▶ **Aim**
Can you rewrite the lines from the one containing "Expand the 更新の履歴 row chevron" through the one containing "click(1032, 35)", inclusive, as a JSON list of strings with one string per line and blank lines left out?

▶ **Information provided**
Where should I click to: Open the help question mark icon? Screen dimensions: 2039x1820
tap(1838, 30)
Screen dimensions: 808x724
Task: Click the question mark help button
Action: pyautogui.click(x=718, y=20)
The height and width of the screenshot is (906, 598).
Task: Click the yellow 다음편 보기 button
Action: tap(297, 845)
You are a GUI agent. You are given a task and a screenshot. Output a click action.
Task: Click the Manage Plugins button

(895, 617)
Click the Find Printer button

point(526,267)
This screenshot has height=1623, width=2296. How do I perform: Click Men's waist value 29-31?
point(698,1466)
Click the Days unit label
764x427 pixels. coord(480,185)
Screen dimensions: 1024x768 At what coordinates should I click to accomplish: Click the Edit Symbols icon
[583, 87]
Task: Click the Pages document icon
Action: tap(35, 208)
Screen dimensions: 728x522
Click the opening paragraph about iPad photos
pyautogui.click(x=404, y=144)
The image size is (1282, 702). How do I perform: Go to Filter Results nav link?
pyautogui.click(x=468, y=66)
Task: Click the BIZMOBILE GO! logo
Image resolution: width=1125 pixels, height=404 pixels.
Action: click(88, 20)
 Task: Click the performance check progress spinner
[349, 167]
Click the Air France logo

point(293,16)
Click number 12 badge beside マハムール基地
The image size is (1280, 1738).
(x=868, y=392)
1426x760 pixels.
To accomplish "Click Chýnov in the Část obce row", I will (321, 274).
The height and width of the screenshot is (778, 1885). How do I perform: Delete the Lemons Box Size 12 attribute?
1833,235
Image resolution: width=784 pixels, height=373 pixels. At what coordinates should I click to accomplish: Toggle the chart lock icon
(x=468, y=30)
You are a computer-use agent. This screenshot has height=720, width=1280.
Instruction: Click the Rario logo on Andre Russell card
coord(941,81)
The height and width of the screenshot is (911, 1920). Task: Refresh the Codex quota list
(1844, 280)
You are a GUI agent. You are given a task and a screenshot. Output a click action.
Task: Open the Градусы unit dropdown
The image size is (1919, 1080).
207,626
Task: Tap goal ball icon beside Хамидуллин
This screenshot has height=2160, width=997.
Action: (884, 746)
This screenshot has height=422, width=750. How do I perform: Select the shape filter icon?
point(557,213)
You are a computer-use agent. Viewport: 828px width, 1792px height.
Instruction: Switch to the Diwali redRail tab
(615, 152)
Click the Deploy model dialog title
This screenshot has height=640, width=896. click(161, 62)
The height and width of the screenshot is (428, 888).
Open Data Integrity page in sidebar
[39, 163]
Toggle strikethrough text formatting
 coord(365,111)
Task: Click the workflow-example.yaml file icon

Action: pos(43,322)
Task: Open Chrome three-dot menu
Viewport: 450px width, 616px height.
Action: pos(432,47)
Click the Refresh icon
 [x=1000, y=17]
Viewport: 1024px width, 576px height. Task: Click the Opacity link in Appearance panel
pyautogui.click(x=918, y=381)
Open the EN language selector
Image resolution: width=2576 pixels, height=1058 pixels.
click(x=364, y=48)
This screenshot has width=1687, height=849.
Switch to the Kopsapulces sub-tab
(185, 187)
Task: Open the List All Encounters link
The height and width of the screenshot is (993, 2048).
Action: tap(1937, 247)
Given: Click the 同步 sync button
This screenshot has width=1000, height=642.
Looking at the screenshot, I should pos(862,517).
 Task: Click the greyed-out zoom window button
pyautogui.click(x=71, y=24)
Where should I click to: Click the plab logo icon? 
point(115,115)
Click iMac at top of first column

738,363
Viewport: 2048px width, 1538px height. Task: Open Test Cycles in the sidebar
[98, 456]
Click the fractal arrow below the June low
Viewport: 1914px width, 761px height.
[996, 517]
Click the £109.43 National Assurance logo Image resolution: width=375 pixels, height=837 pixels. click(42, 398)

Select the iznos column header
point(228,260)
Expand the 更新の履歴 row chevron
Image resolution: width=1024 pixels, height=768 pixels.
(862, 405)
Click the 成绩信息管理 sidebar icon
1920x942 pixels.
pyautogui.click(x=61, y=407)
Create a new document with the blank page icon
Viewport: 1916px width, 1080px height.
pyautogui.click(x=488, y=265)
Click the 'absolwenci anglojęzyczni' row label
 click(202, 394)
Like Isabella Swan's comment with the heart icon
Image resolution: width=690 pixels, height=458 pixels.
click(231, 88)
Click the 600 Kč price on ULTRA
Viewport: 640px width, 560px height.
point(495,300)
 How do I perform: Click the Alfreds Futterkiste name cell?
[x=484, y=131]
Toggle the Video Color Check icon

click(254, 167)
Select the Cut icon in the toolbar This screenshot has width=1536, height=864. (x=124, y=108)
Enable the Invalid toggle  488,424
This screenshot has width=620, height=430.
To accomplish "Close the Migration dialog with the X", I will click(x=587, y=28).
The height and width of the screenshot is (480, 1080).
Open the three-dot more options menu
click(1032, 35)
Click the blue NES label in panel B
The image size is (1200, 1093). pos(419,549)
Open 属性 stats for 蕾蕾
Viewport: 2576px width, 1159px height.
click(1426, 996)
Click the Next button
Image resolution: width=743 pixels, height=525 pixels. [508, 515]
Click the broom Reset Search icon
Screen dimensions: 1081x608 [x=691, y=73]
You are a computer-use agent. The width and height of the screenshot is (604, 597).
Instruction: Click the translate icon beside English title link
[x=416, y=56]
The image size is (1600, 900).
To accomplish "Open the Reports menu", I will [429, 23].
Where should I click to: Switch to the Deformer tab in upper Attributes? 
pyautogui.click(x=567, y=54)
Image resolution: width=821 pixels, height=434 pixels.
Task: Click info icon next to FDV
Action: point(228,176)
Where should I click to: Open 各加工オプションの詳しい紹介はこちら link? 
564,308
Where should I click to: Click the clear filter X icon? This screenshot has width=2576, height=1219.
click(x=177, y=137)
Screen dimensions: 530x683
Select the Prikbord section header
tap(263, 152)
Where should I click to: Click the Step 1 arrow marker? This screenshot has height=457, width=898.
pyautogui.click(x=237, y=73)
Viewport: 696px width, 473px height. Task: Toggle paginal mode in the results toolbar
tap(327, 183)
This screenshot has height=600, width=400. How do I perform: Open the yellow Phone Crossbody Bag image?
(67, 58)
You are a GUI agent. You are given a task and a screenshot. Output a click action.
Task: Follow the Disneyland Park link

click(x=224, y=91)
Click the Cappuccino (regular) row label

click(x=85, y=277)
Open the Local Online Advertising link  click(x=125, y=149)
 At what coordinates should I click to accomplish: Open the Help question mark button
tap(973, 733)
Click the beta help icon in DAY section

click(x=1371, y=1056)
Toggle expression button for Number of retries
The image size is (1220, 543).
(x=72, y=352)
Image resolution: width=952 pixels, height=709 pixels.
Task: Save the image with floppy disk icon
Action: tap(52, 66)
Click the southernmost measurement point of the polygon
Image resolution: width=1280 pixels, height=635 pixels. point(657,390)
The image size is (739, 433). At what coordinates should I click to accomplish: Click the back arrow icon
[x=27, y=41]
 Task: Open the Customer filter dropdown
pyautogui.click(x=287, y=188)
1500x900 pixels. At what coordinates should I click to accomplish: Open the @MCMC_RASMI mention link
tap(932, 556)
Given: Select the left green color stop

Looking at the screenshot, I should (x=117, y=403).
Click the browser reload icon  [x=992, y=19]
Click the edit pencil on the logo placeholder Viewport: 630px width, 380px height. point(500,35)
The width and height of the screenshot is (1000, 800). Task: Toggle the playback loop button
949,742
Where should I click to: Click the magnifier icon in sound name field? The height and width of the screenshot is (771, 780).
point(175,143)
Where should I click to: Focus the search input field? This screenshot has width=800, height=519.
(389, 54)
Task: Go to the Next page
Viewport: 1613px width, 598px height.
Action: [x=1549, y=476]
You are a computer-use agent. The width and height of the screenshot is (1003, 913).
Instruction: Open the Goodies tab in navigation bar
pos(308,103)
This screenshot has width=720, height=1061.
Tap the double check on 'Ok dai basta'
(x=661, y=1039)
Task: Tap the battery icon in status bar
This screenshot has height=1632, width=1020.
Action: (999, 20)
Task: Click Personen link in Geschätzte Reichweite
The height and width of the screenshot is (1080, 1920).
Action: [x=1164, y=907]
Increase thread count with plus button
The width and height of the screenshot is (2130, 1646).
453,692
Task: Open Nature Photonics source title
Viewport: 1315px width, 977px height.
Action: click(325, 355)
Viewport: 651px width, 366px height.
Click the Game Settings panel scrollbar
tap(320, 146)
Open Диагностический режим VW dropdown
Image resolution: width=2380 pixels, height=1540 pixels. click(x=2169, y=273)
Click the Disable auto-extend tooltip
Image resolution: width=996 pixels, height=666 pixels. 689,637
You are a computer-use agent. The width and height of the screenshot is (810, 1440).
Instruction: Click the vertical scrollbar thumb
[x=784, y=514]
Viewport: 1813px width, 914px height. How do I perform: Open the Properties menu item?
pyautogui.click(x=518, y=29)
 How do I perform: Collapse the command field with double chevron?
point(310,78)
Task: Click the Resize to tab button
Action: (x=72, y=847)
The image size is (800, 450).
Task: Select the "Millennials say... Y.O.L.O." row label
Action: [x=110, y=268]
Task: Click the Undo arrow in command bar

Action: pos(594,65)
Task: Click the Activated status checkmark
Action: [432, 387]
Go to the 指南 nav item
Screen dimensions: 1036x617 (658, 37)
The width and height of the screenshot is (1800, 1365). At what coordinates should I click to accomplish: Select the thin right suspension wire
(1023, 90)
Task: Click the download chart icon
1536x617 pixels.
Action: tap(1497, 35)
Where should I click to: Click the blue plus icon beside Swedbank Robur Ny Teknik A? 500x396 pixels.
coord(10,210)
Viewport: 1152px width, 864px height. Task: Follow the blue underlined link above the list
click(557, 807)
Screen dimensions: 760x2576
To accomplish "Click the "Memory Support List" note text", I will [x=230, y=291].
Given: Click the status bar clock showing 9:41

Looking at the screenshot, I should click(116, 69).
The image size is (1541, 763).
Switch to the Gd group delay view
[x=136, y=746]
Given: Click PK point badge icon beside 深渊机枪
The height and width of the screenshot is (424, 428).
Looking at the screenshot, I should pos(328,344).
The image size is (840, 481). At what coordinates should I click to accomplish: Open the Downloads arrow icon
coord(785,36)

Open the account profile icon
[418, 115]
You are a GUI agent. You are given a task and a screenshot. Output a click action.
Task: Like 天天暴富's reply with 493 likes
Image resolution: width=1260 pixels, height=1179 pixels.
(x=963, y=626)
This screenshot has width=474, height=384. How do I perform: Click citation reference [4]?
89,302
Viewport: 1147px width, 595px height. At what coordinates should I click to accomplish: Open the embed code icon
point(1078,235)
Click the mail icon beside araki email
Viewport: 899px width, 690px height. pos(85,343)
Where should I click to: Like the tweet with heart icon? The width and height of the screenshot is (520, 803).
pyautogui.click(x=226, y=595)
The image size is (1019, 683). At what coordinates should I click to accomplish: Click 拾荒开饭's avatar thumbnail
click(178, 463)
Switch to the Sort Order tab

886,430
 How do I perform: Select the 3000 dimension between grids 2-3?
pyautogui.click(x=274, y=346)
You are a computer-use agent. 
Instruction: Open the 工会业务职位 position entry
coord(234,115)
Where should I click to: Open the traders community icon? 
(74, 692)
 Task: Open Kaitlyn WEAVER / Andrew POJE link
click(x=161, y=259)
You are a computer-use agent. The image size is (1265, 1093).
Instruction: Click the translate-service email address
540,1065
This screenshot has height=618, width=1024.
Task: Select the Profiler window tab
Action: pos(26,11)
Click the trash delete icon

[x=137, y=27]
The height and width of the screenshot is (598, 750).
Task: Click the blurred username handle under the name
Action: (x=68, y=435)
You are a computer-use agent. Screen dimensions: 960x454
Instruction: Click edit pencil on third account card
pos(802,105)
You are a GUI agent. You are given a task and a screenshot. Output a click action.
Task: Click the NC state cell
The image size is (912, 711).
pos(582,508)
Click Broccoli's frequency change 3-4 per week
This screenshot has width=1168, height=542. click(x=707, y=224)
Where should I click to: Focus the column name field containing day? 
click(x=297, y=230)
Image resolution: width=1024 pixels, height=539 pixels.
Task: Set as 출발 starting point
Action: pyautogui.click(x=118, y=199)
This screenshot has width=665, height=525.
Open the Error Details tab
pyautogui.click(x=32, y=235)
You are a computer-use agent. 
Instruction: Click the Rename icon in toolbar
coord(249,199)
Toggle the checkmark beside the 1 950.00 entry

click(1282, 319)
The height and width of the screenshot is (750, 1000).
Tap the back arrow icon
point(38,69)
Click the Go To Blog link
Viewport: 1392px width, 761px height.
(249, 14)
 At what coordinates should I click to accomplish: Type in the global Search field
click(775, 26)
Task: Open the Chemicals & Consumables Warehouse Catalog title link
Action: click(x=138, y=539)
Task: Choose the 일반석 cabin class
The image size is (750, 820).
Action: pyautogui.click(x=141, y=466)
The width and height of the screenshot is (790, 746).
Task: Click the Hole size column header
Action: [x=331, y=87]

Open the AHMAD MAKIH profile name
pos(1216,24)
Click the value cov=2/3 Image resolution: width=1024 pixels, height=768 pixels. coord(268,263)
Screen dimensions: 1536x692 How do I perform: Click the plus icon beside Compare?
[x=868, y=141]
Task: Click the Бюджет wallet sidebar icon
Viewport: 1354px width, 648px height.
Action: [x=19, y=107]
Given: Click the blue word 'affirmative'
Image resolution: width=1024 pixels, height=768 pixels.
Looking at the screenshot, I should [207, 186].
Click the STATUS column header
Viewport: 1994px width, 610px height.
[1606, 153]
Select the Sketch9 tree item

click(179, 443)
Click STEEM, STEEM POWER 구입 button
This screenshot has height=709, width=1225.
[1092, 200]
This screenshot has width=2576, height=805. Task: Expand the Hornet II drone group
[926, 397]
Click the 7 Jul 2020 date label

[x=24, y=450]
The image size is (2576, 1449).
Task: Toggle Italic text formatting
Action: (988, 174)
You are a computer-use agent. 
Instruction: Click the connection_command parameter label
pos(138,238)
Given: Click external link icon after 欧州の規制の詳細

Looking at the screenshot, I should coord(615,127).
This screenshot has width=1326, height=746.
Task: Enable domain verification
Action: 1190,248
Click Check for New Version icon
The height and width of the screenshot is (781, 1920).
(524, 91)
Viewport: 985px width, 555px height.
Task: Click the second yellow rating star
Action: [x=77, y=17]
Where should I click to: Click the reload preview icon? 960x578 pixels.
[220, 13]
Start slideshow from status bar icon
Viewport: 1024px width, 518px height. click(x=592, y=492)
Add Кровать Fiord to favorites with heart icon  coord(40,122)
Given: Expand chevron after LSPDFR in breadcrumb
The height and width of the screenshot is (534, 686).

▶ **Task result**
[
  "Expand the 更新の履歴 row chevron",
  "Image resolution: width=1024 pixels, height=768 pixels.",
  "(862, 405)",
  "Click the 成绩信息管理 sidebar icon",
  "1920x942 pixels.",
  "pyautogui.click(x=61, y=407)",
  "Create a new document with the blank page icon",
  "Viewport: 1916px width, 1080px height.",
  "pyautogui.click(x=488, y=265)",
  "Click the 'absolwenci anglojęzyczni' row label",
  " click(202, 394)",
  "Like Isabella Swan's comment with the heart icon",
  "Image resolution: width=690 pixels, height=458 pixels.",
  "click(231, 88)",
  "Click the 600 Kč price on ULTRA",
  "Viewport: 640px width, 560px height.",
  "point(495,300)",
  " How do I perform: Click the Alfreds Futterkiste name cell?",
  "[x=484, y=131]",
  "Toggle the Video Color Check icon",
  "click(254, 167)",
  "Select the Cut icon in the toolbar This screenshot has width=1536, height=864. (x=124, y=108)",
  "Enable the Invalid toggle  488,424",
  "This screenshot has width=620, height=430.",
  "To accomplish \"Close the Migration dialog with the X\", I will click(x=587, y=28).",
  "The height and width of the screenshot is (480, 1080).",
  "Open the three-dot more options menu",
  "click(1032, 35)"
]